Namun, Akmal menambahkan, ternyata bukan usus Nina yang bermasalah, tetapi kandung kemihnya pecah. Ini adalah kasus yang jarang sekali terjadi. Dalam 20 tahun terhitung hanya ada satu kasus. Akhirnya, Nina dioperasi lagi untuk menyatukan kandung kemih. Persoalan inilah yang diduga memunculkan kesalahpahaman dengan orangtua Nina, yaitu Gunawan, yang juga karyawan RSCM.

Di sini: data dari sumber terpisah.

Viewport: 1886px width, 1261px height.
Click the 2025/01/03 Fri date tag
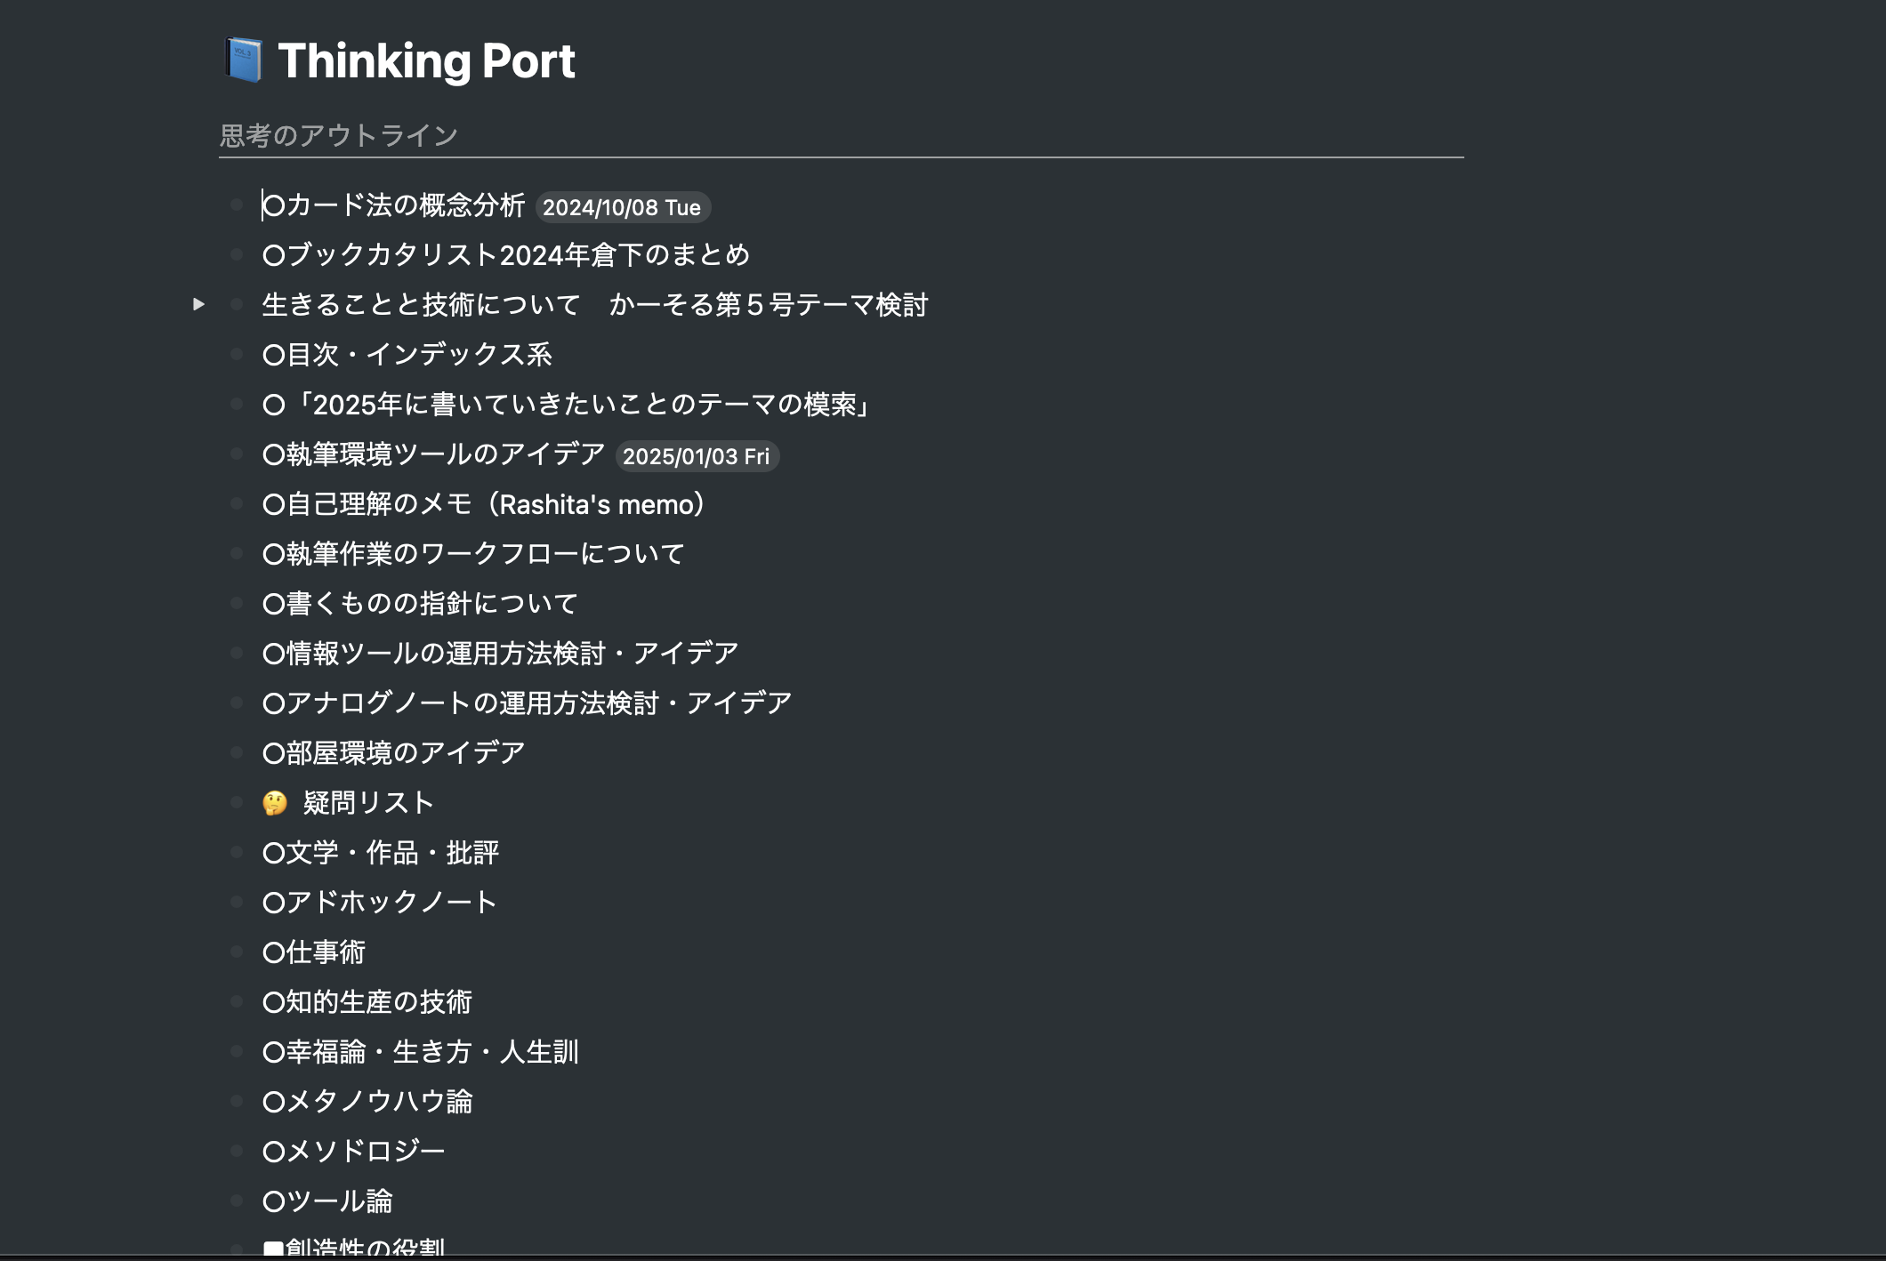click(697, 457)
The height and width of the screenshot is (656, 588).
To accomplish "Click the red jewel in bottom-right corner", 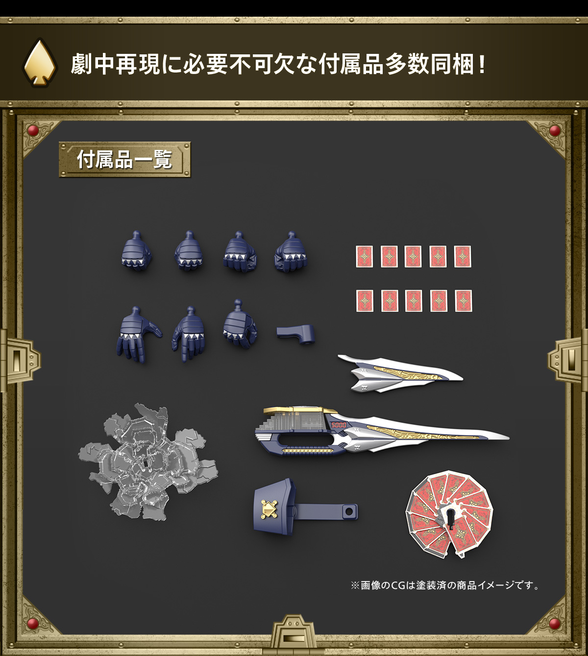I will 555,624.
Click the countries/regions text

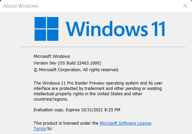(51, 99)
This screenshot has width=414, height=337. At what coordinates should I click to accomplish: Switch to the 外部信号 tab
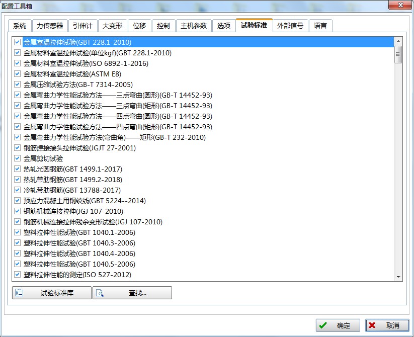point(290,25)
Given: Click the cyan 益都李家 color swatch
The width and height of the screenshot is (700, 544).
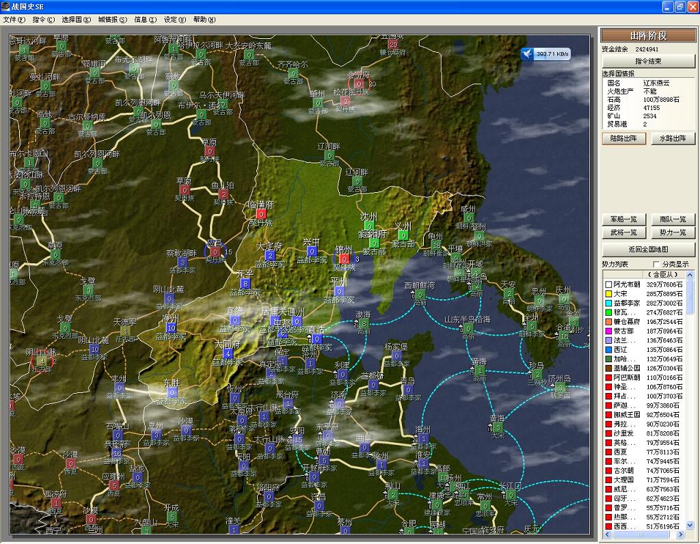Looking at the screenshot, I should 608,303.
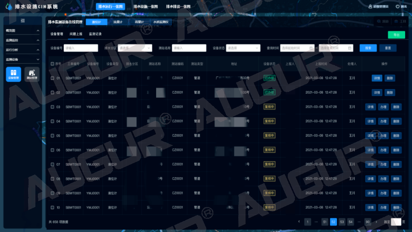Switch to the 监测记录 tab

(95, 34)
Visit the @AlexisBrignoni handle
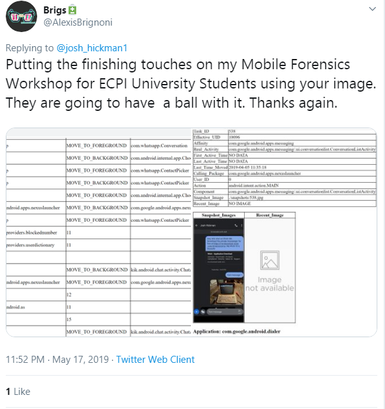 76,23
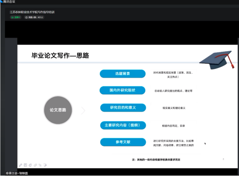Viewport: 239px width, 176px height.
Task: Click the Tencent Meeting logo icon
Action: coord(2,2)
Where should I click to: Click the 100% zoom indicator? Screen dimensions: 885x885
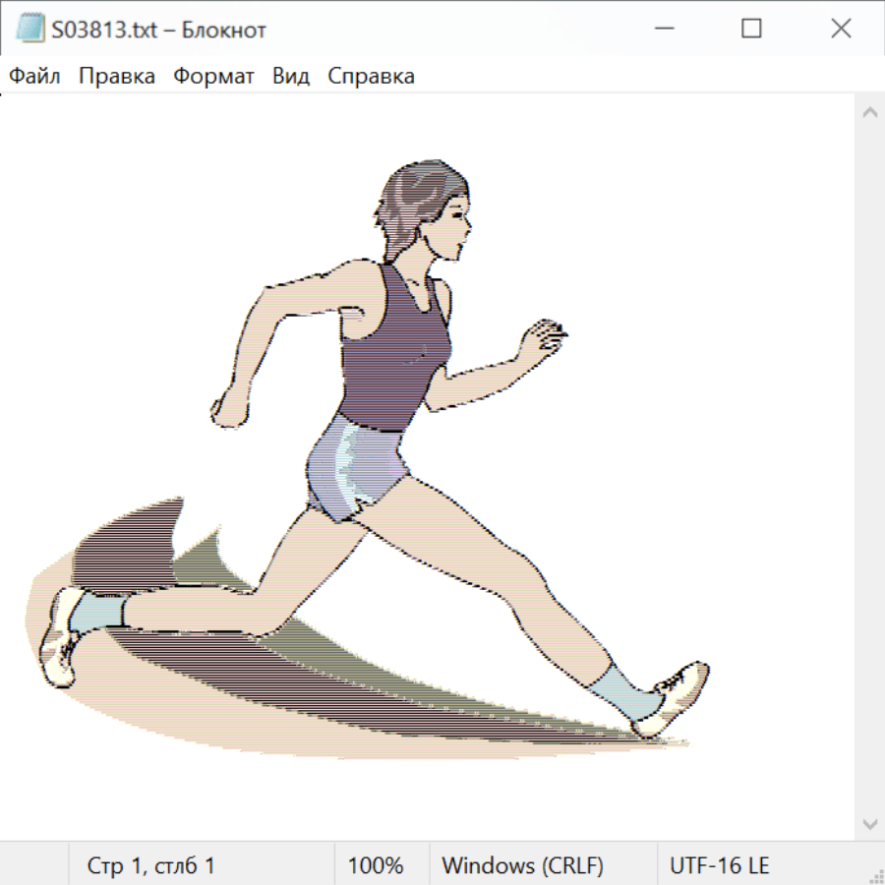(376, 866)
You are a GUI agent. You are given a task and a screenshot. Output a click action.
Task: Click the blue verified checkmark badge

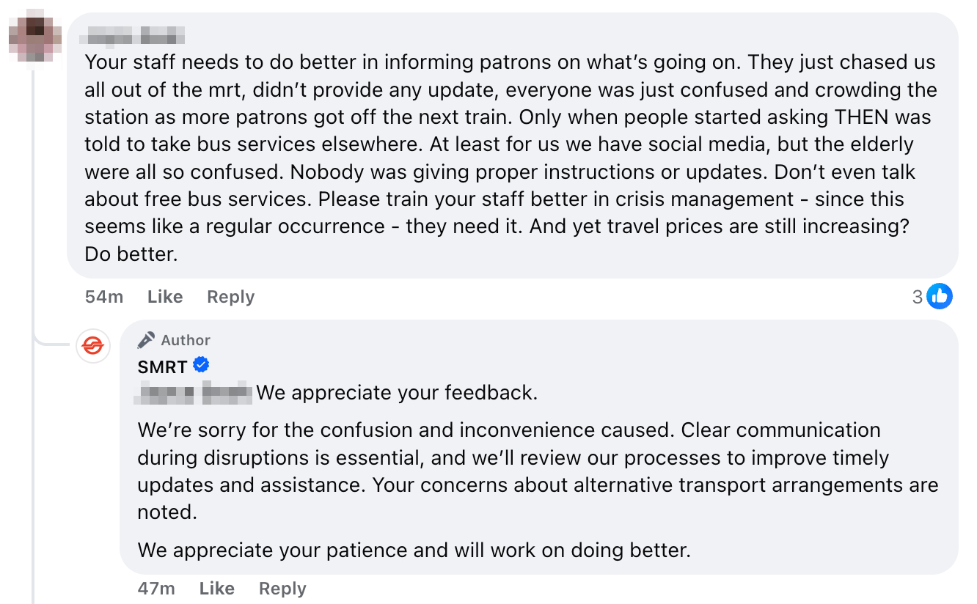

Menurut Gunawan, Nina sempat dua hari tidak bisa buang air kecil sehingga dibawa ke RSCM, Rabu (11/3). Gunawan merasa tidak pernah dimintai persetujuan atas tindakan dokter untuk mengoperasi anaknya.
Gunawan berpendapat bahwa dokter yang menangani anaknya salah diagnosa sehingga Nina harus dua kali dibedah. Ini diyakini termasuk kategori tindakan malapraktik. Untuk itu, Gunawan akan mengadu ke Menteri Kesehatan.